Yıllar yılları kovalıyor ve hepimiz bu ezgiyi bu sözleri ile dillendiriyoruz.
Derken yolum Antalya’ya düşüyor. Evim, yuvam, yurdum oluyor. Bana aş veriyor, iş veriyor. Hal böyle olunca da insan, yurdunu yuvasını daha fazla öğrenmek istiyor. Yolum Elmalı’ya, Abdal Musa’ya düşüyor. Sadece kulağımda bir isim olan ‘Abdal Musa’yı daha bir merak ediyorum ve öğrenmeye çalışıyorum.
Karşıma bir türkü çıkıyor.
“Akdeniz yakası Aydın elleri,
Kuşlar gider bizim Abdal Musa’ya
Cemalin görünce yürüdü dağlar,
Taşlar gider bizim Abdal Musa’ya”

“Nasıl yani!” diyorum kendi kendime.
Bu türkü ‘Abdal Musa’ diyor. 
Ama Zülfü Livaneli ‘Dede Sultan’ diye öğretmemiş miydi bize bunu? Dede Sultan, Şeyh Bedrettin’in müridi, Börklüce Mustafa değil miydi?
Türkünün son kıtasında da Zülfü Livaneli, 
“Elim aydur dört kitaptan evveli
Şeyh oğlu Bedrettin Bektaş-ı Veli”

Diyordu.
Oysa dinlediğim türküde,
“Velim aydur dört kitaptan evveli
Pirim Hünkar Hacı Bektaş-ı Veli”

Sözleri vardı. Livaneli, hem türkünün sözlerini yazan Aşık Veli’yi yok saymış, hem de Hacı Bektaş’ın yerine Şeyh Bedrettin’i koymuştu.

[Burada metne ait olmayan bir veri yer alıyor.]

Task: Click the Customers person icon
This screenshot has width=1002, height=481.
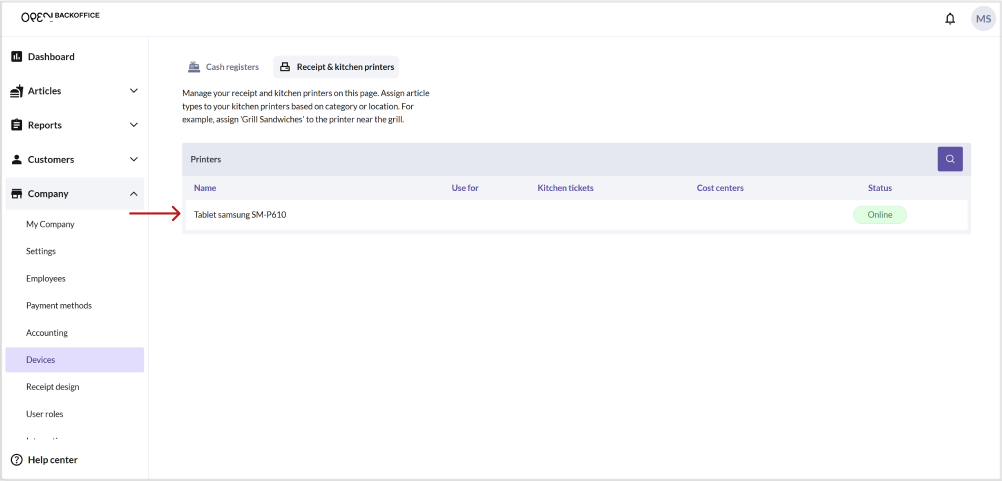Action: tap(17, 159)
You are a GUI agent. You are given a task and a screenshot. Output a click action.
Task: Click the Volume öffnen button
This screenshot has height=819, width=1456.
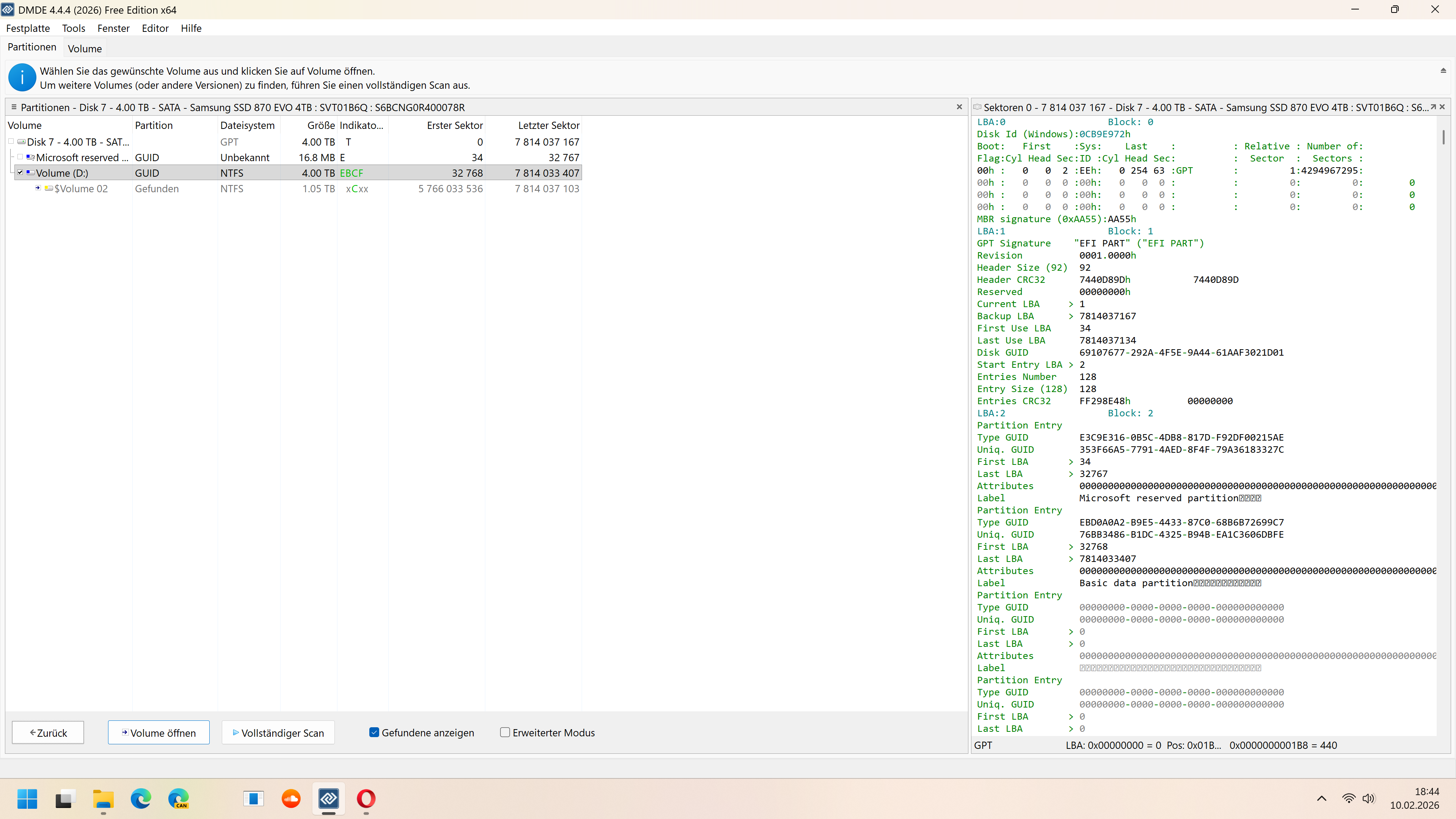point(158,733)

“Ne olur, ne olmaz” diye başka kaynaklara, türkünün bulabildiğim eski kayıtlarına baktım.
Karşımda apapçık ve bilinçli bir tarihi sapıtma vardı. 
İçimde, tarihimde kocaman bir kandırılmışlık hissi oluştu. Bu kandırılma olmasaydı, ben Abdal Musa’yı ilk gençlik dönemlerimde öğrenmiş olacaktım.

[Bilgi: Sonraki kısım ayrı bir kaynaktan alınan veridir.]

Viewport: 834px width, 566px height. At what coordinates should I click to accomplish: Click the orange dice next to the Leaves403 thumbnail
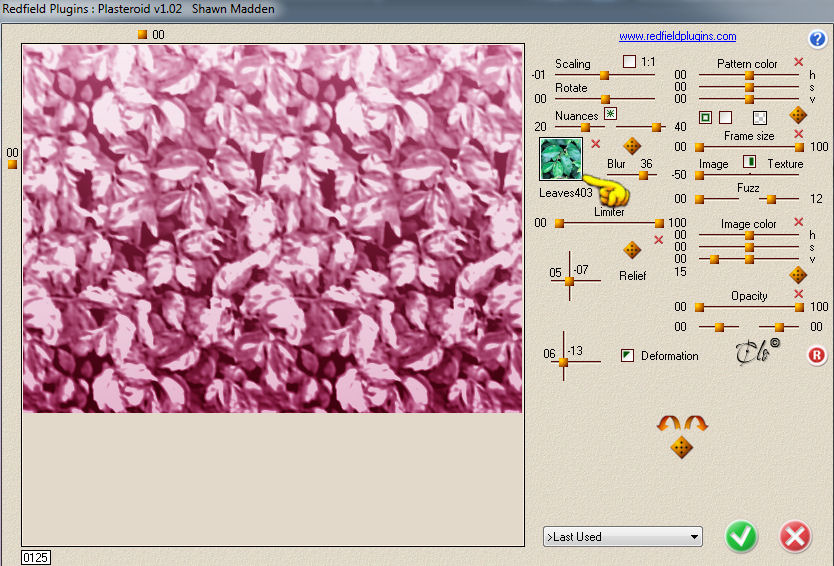(x=631, y=145)

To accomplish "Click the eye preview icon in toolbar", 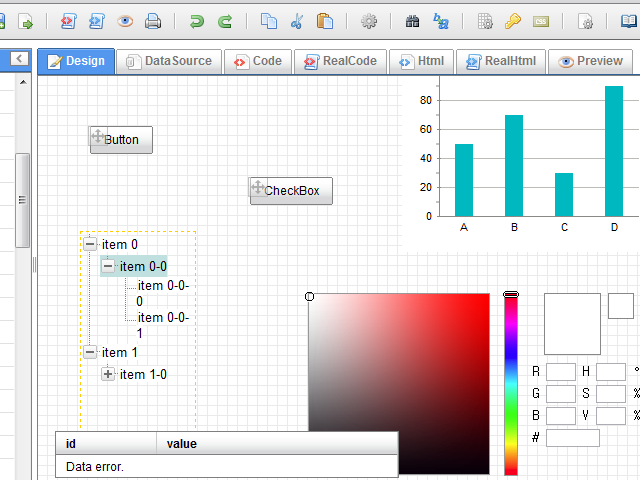I will 125,21.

Livaneli’nin Abdal Musa’yı yok saymasına, Hacı Bektaş’ı, bir şarkı uğruna bu kadar büyük şekilde çarpıtmasına kayıtsız kalamadım. Bu coğrafyaya, bu coğrafyanın tarihine yapılan bu haksızlığı görmezden gelemedim.
Bir şeyler kırıldı içimde Zülfü Livaneli’ye karşı. Onarılmaz bir kırılma.